I walked, and talked, and dressed like a confident young woman. After doing this for a while, I did indeed feel like, a confident young woman!
The idea of “fake it till you make it” does work, and yet, it didn’t help me at all.
After years of “faking it”, it became clear that I didn’t have the type of confidence that I thought I had. Because, my confidence was dependent upon…things (bouncy hair, fancy clothes, my education, abilities etc.). Things that I didn’t care for it to be based on.
It wasn’t real.
It got real though.
As a result, I finally saw me.
It was not an immediate thing but, slowly (specifically over these last few years), I began to feel the ease of authentic confidence slip in.
I didn’t have to try so damn hard any more.
I could finally just begin to…be.
GUILT & BEING
Have you ever felt guilty about being who you are?
I never really liked the saying “Just be yourself” because, it’s always said like it’s this easy, effortless thing to do.
Being yourself is not easy. It’s very, very hard.
Firstly, because we don’t always know who we are. As we find out, acceptance can be difficult.
And second, people like to give you crap about being yourself when it doesn’t fit their standards or, whatever idea they have in their heads of how you “should” be!
A few years ago, I struggled a lot with acceptance.
I was realizing things about myself. Things that I didn’t really feel like changing but, I felt like I should change to be a “better person”.
I enjoyed discovering these truths, and yet, I noticed that I also felt terribly guilty about a few of them. I’d be hard on myself as a result of that guilt.
A Blogger friend shared the following with me:
“I don’t think that you get to a point where you will get rid of the “guilt” until you accept that it’s you and there is nothing “wrong” with it.”
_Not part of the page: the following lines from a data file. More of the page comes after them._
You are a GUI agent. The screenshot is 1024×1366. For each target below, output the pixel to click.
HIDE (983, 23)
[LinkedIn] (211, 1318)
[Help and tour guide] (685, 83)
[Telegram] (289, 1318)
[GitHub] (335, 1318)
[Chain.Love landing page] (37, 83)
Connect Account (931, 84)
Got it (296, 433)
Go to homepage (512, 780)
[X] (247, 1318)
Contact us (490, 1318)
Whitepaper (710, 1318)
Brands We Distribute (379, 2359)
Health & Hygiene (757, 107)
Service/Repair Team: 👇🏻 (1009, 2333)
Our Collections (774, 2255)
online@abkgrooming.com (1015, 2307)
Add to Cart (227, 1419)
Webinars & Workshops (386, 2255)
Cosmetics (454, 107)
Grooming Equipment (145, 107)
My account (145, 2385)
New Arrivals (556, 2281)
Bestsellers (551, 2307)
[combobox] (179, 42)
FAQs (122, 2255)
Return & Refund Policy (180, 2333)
That was like a lightbulb being turnt on in my head at that time!
There’s nothing wrong with it? What do you mean? Say that again please.
A great deal of what I believed was based on the notion of “right and wrong”. Gray areas didn’t exist. So, there was no room to feel free about being in regards to those aspects.
So, let me be more specific.
I am a quiet person. You wouldn’t know it from the length of some of my blog posts but, I am.
The fact that I don’t really enjoy having to have conversations or social settings like parties used to really bother me.
I’d feel guilty and I’d beat myself up about it, because I thought…”What kind of person doesn’t like parties”?
The answer would come.
“A boring person.”
Well–damn. I didn’t want to be a “boring person”! LOL
In my mind, it wasn’t a favorable thing. It wasn’t acceptable. It wasn’t “right”. And yet, the fact remained.
So, how did I come to accept it?
Well…honestly, simply, I remembered what she told me.
“…it’s you and there is nothing “wrong” with it.”
For some reason, that echoed over and over again in my head.
So what if I don’t like parties! So what if I’m not inherently gregarious! So what if I’m a “boring person”!
It’s me and there is nothing wrong with it.
Now, if I decided that I wanted to make a change, then that would be my decided choice.
I knew that accepting what was already true was an important thing to do.
I started applying this notion to all of my truths (that made me feel guilty). As a result, I felt much more free about being.
I must add that blogging has played (and continues to play) a tremendous role in my journey.
Looking back at some earlier posts, I am able to see the aforementioned changes. I can hear and feel a sense of growth, which is pretty cool.
The fact that I’ve been challenged and inspired by so many other Bloggers and Vloggers is also awesome! Their motivational words, timely advice and encouragement helped push me towards this much calmer place of improved (and less judgmental) self-perception. Thanks Yep, JT, Jacquai, Roshini, Sunshine, BronzeGoddess, and Yvette!
It makes me feel even more like…everyone has a story to tell and experiences to share. And that, our experiences must have some significance (not merely because their our experiences but…) because, when shared, they can help someone else to grow and hopefully share theirs. It continues on, and soon everyone’s filled with some level of inspiration.